Russia ISIS threat Asia
Alexander Bortnikov, the head of Russia's intelligence service FSB, said the threat of Taliban or ISIS invading Central Asia was increasing. In this photo, Russian President Vladimir Putin (center) reviews Russian naval ships in the Crimean port of Sevastopol on May 9, 2014, with Bortnikov (right) and Defense Minister Sergei Shoigu (left). Getty Images/AFP/Yuri Kadobnov

A Russian intelligence official warned Wednesday that there was an increased risk of fighters from the Taliban and the Islamic State group, also known as ISIS, invading Central Asia, Sputnik News, a state-run news agency, reported, citing the head of Russian Federal Security Service, Alexander Bortnikov.

Bortnikov made the announcement of the ISIS threat during a security session with special services from the Commonwealth of Independent States on Wednesday.

“The international community has now hit a new geopolitical challenge, an international criminal group in the name of the Islamic State. This project, which grew out of the ‘Arab Spring,’ has gained momentum thanks to the double [political] standards of certain world regional powers by using ‘a terrorist battering ram’ to reach their own strategic goals in Asia and Africa," he said, according to Sputnik News.

“According to our estimates, citizens from more than 100 countries are currently fighting in the ranks of terrorist structures and the recruits constitute up to 40 percent of their forces,” Bortnikov added.

Bortnikov said the threat of invasion into Central Asia has heightened as some Taliban fighters in Afghanistan’s northern border have pledged allegiance to ISIS. Afghanistan shares its border with countries like Turkmenistan, Uzbekistan and Tajikistan, which were all formerly Soviet republics.
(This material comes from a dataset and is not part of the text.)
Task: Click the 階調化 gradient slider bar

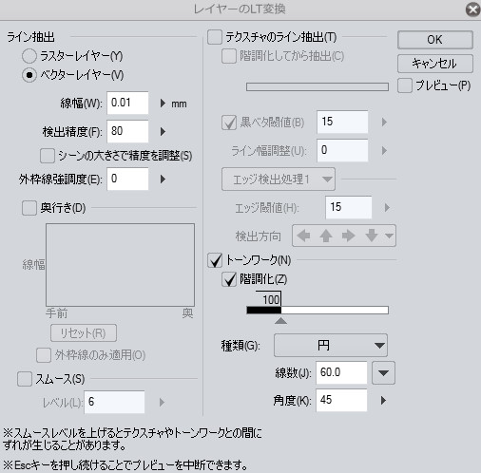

These countries have also been the main source of drugs, which flow into Moscow, the Associated Press reported.

“The escalation in tensions in Afghanistan has brought on serious dangers. There are numerous criminal groups included in the Taliban movement on the northern borders of this country right now. Some of them have also [began operating] under the Islamic State flag, which has led to a sharp rise in the threat of terrorists invading Central Asia,” Bortnikov said, according to Sputnik News.

Russia reportedly started airstrikes in Syria on Sept. 30 at the request of Syrian President Bashar Assad, who is opposed by the U.S. and backed by Russia. Although Moscow claims it is targeting its airstrikes at ISIS, reports say that most of the strikes have hit other opponents of Assad. Russian Foreign Minister Sergei Lavrov said on Saturday, following talks in Vienna with U.S. Secretary of State John Kerry, that Moscow wants to work with the U.S. to fight terrorism in the Middle East.

According to estimates by Russian officials, nearly 30,000 foreign nationals are fighting with extremists in Syria and Iraq, up from 15,000 last year.